:: Work request ::
Leave out the lines before the one with "Click the user prompt message bubble"; output that line and all remaining lines of the records exactly.

[Collected data]
********
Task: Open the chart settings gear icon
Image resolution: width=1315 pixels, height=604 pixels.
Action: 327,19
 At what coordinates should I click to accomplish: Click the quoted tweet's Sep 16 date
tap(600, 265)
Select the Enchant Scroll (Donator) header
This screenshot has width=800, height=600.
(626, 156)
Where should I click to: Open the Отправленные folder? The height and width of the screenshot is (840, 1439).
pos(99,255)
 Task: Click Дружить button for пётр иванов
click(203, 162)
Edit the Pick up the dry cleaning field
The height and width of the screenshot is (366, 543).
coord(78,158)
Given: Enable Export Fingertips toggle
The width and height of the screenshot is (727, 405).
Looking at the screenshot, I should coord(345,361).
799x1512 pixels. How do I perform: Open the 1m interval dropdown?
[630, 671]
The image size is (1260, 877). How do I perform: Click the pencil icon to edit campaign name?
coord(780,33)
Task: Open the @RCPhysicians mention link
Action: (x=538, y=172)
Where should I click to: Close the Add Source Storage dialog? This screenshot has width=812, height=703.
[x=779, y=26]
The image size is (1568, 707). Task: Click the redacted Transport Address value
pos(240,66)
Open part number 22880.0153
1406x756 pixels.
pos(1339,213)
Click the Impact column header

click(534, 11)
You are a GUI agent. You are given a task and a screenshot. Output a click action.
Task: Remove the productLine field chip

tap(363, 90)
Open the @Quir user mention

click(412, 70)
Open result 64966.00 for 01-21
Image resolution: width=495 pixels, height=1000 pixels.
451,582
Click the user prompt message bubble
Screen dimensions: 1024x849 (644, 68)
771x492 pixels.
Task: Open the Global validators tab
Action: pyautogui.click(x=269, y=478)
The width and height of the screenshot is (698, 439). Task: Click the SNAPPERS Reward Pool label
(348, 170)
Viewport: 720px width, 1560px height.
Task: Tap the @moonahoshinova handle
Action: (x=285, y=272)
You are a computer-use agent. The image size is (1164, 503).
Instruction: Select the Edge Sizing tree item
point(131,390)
********
:: Response ::
Click the user prompt message bubble
Screen dimensions: 1024x849 (644, 68)
771x492 pixels.
Task: Open the Global validators tab
Action: pyautogui.click(x=269, y=478)
The width and height of the screenshot is (698, 439). Task: Click the SNAPPERS Reward Pool label
(348, 170)
Viewport: 720px width, 1560px height.
Task: Tap the @moonahoshinova handle
Action: (x=285, y=272)
You are a computer-use agent. The image size is (1164, 503).
Instruction: Select the Edge Sizing tree item
point(131,390)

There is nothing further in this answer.